(Recipe adapted from sweetcayenne.com)
When it comes to peaches, I identify with good ol’ Bubba Gump. If it were up to me, I’d open a restaurant and have only dishes that featured peaches. Peach salsa, peach pizza, peach quesadillas, peach BBQ ribs, peach chicken, peach French toast, peach oatmeal, peach pie, peach fritters, peach cobbler, peach ice cream….I could go on, but you get the picture.
One of my favorite summer recipes is this Sweet and Spicy Peach BBQ Sauce. I look forward to making it all year long. In this special sauce, ripe juicy peaches are married with spicy chipotle peppers. A pleasant tang is added with apple cider vinegar and good ketchup. Sweet notes come from dark brown sugar and smoked sweet paprika. Flavor is enhanced with garlic, Worcestershire sauce, ancho chili powder, and Dijon mustard. And the bourbon. This is added to give a mysterious depth of flavor and make people scratch their heads trying to figure out the “secret” ingredient. It’s all lip-smackin’ good!
2 cloves garlic, minced (about 1 1/2 teaspoons)
1 teaspoon sweet smoked paprika
1/2 teaspoon ancho chile powder
1 chipotle pepper canned in adobo with 1 1/2 teaspoons of the adobo sauce
2 cups diced peaches (about 4 medium peeled and diced fresh peaches)
1/4 cup bourbon
1/2 cup ketchup
2 tablespoons apple cider vinegar
2 tablespoons Worcestershire sauce
1 teaspoon Dijon mustard
2 tablespoons dark brown sugar
1/2 teaspoon salt
1/4 teaspoon black pepper
Add about 2 teaspoons of oil to a medium-sized heavy-bottomed skillet or saucepan on medium heat.

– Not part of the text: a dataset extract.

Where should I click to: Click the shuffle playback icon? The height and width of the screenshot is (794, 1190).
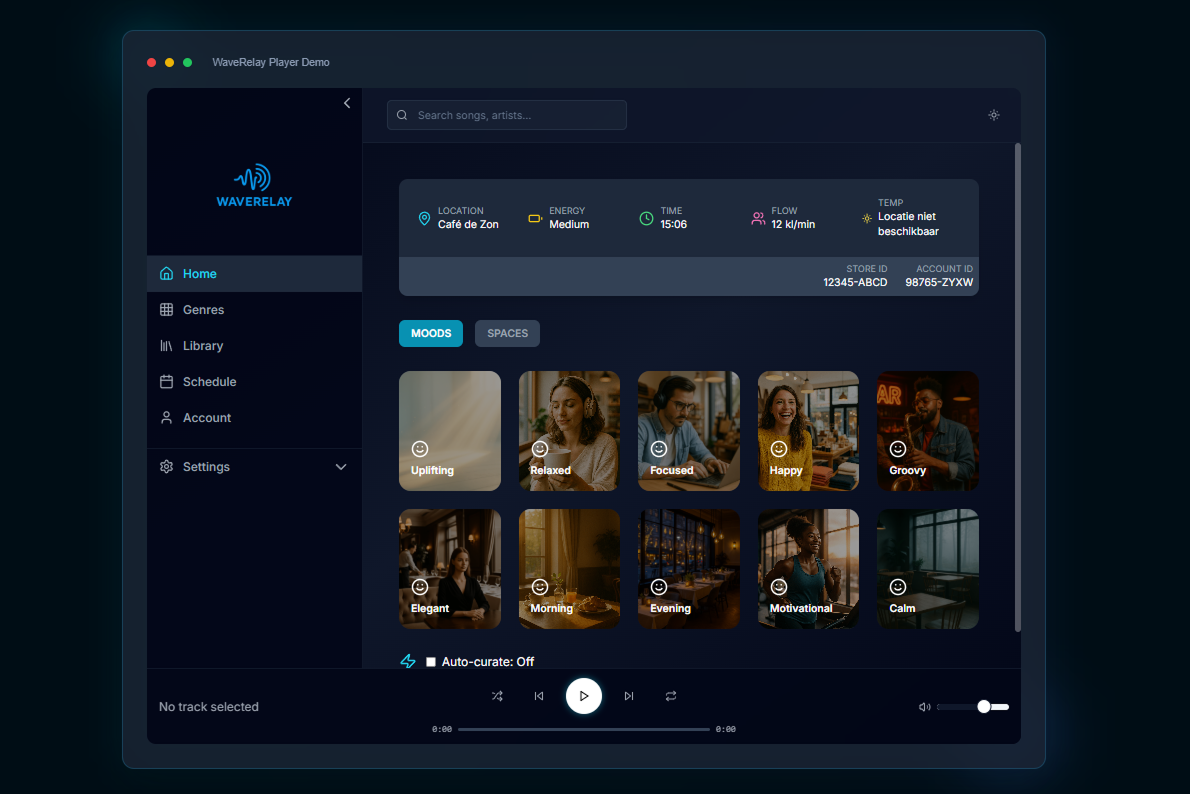(497, 696)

Add the garlic, paprika, chile powder, and chipotle chile with sauce and stir until fragrant, about 30 seconds.
Add the peaches and stir for about 1 minute.
Add the bourbon and stir until it is almost evaporated, about another minute.
Add all of the remaining ingredients and bring to a boil.
Reduce heat to a simmer and cook, stirring occasionally until the sauce is thickened and reduced by half, about 30 minutes.
Serve warm or store in an airtight container in the refrigerator for up to 1 week.
Note: I happen to like the chunky, jam-like texture of the peaches in the finished sauce. However, if you like a smoother consistency, feel free to run the sauce through the blender once it is cool.